* _GIVEN RECORDS_:
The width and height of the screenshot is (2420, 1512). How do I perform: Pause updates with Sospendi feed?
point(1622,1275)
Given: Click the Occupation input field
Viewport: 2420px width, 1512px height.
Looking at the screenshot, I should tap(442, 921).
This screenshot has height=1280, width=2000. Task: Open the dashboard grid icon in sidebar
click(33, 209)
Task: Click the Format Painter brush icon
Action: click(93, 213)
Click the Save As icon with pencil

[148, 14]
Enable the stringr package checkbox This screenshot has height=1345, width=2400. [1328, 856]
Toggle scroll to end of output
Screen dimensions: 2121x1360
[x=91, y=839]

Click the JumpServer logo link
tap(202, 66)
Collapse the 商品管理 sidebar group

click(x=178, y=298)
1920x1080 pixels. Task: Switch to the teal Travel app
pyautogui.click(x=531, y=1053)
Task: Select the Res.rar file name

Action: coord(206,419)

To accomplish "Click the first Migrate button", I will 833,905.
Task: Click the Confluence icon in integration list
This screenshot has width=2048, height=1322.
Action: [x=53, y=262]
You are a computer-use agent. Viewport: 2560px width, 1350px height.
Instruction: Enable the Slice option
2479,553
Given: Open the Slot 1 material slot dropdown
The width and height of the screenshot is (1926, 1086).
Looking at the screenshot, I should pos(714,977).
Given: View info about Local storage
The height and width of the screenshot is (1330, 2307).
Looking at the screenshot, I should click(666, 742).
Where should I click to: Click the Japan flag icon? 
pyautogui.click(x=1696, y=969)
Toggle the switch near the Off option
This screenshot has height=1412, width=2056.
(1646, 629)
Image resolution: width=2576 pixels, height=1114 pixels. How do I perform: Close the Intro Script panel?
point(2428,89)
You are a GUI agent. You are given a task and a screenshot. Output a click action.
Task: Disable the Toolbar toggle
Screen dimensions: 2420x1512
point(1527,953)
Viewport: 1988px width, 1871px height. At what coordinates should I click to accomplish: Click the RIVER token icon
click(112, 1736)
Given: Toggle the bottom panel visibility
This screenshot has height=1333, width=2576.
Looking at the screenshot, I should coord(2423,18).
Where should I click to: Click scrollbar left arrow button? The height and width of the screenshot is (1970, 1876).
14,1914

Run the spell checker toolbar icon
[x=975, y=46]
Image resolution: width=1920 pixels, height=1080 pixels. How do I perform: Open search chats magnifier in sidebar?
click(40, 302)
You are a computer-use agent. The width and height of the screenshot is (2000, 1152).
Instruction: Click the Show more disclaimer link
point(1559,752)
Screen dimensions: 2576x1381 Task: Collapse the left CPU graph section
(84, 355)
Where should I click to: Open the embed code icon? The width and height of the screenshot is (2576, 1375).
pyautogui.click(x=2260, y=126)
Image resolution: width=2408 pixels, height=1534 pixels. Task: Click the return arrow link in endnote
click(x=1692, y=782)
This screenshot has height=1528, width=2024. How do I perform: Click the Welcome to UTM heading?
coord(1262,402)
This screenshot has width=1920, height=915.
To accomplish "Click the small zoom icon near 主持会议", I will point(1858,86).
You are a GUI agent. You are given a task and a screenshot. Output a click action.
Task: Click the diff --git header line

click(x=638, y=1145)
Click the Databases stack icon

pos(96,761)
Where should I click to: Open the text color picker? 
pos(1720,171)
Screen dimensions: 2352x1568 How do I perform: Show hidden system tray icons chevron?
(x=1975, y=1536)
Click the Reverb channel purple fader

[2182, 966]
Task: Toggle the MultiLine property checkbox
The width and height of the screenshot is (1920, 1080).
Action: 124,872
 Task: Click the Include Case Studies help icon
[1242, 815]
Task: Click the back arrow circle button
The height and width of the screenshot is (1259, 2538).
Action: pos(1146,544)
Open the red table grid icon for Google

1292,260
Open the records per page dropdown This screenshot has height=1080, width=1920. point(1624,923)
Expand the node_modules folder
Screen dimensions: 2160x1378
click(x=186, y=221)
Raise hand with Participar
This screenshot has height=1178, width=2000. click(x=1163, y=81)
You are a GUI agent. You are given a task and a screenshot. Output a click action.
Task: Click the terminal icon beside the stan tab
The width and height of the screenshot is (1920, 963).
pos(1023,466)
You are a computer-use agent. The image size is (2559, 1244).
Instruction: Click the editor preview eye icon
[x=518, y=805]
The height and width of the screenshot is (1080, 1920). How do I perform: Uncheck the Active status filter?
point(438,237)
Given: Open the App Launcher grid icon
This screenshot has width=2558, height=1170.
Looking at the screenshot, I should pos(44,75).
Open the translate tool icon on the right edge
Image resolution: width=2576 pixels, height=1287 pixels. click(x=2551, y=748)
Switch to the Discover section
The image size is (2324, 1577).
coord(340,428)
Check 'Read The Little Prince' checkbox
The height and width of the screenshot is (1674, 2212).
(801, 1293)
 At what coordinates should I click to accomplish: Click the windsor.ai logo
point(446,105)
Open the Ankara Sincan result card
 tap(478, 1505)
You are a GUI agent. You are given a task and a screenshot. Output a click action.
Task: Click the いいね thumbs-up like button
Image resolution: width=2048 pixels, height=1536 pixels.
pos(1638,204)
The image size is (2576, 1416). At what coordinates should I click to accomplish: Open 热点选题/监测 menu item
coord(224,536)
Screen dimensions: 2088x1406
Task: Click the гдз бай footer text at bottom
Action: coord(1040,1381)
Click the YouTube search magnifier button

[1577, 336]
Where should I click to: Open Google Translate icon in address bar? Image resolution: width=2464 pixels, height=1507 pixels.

* _WHAT THIS TASK INVOLVES_:
Beginning with the line that holds "the windsor.ai logo", copy the entries exactly to their last line, and leave out every earlier line.

* _WRITTEN RESPONSE_:
 At what coordinates should I click to accomplish: Click the windsor.ai logo
point(446,105)
Open the Ankara Sincan result card
 tap(478, 1505)
You are a GUI agent. You are given a task and a screenshot. Output a click action.
Task: Click the いいね thumbs-up like button
Image resolution: width=2048 pixels, height=1536 pixels.
pos(1638,204)
The image size is (2576, 1416). At what coordinates should I click to accomplish: Open 热点选题/监测 menu item
coord(224,536)
Screen dimensions: 2088x1406
Task: Click the гдз бай footer text at bottom
Action: coord(1040,1381)
Click the YouTube search magnifier button

[1577, 336]
Where should I click to: Open Google Translate icon in address bar? Image resolution: width=2464 pixels, height=1507 pixels.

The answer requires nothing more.